PARA İÇERİ, EKONOMİ YUKARI
AKP’nin iktisadi kalkınma için kaynak yaratma modelinin ilkeleri şöyle sıralanabilir:
1. Dış borçtan korkma, ama borçlanmayı kamu değil özel sektöre yaptır.
2. Özel sektörün yabancı para ile alt ve üst yapı yatırımları yapmasını sağla.
3. İmtiyaz yarat, gelecek yıllara ait kamu gelirlerini peşin fiyatına kırdır.
4. Başta arazi ve arsalar olmak üzere kamu varlıklarını sat.

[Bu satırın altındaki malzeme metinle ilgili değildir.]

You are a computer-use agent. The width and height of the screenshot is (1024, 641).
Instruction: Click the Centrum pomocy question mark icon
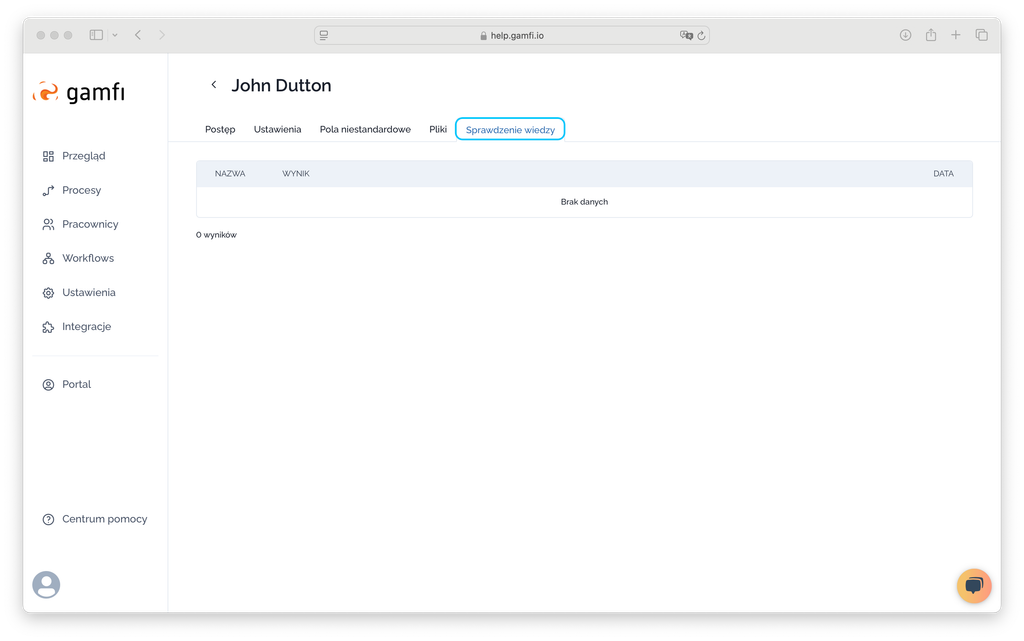(48, 519)
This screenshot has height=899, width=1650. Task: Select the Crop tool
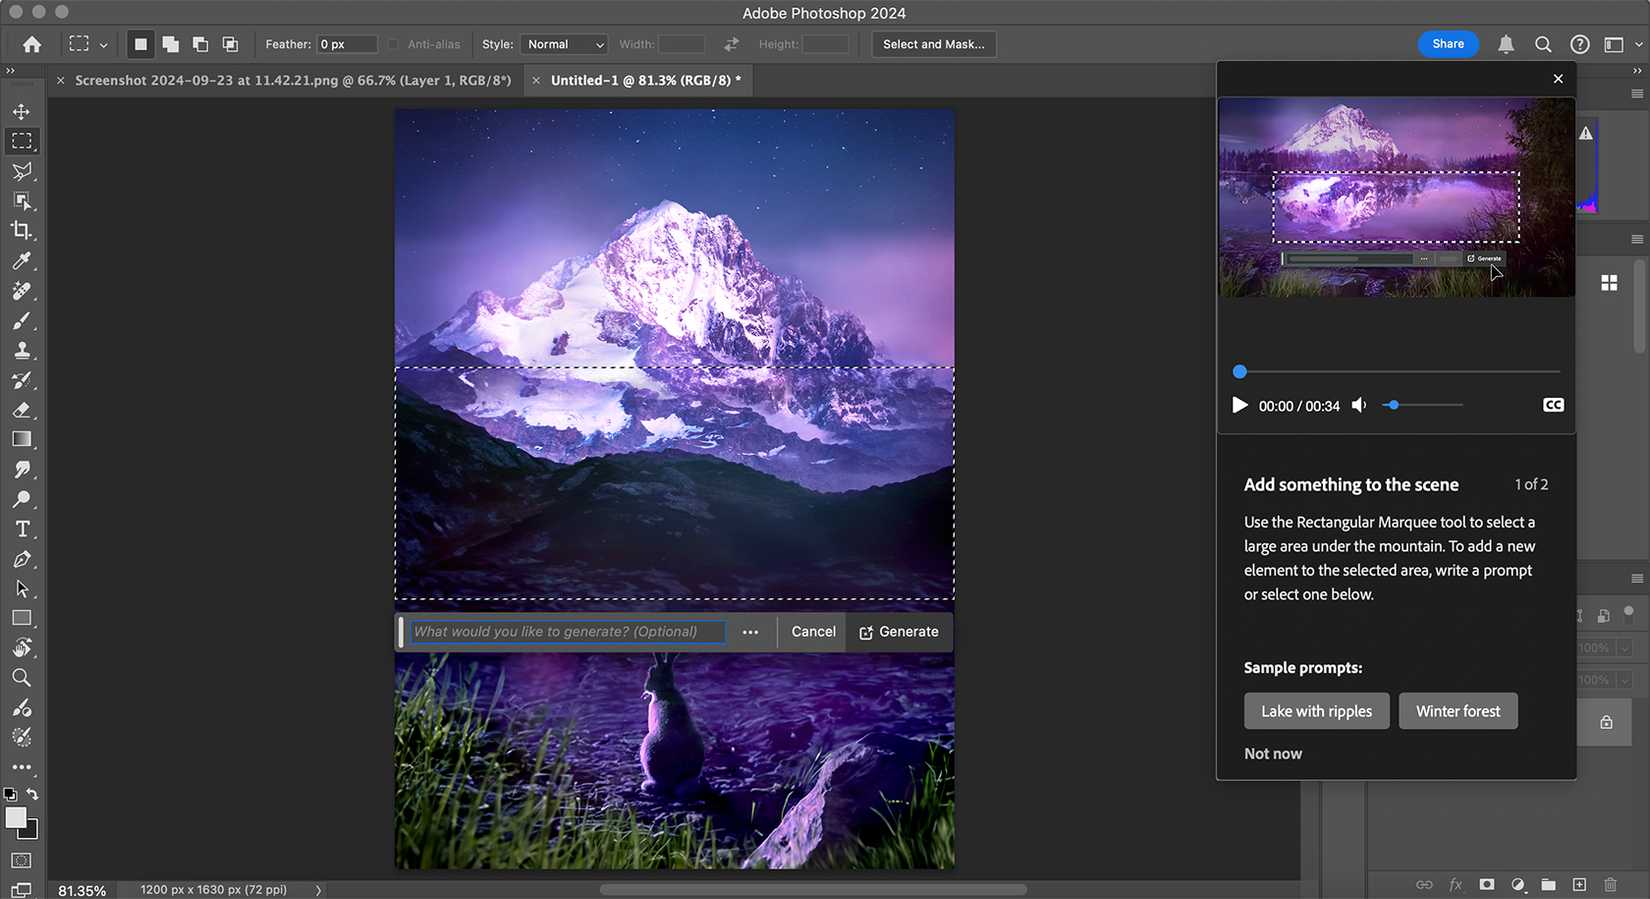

Nakit sermaye yarat.
5. Faizi yükselt, gelen sıcak para ile “cari açığı”, dolaylı vergileriyle “bütçe açığını” kapat.
6. Böylece, bütçe açığının ve kamu borcunun milli gelire oranını düşür. Döviz rezervlerini arttırarak, sıcak para akışının aksamaması için güvenilir bir ortam yarat.

İKİNCİ ON YIL
Küresel finansal iklim sayesinde ilk on yıl bu şekilde geçti. Ancak ortaya büyük bir cari açık sorunu çıktı. Bu da izlenen yolun ödünüydü. Günü gelince onun da çaresi düşünülecekti. Şimdi o gün “küresel kriz” ile birlikte geldi. Erdoğan’ın ikinci on yılında, ekonomi politikası, birinci on yılı gibi olmayacaktır. Bu dönem, “kayıp yıllar” olmasa bile “yavaş yıllar” olabilir.
Son Söz: Siyasi duruş, iktisadi başarıdan önemlidir; kısa vadede.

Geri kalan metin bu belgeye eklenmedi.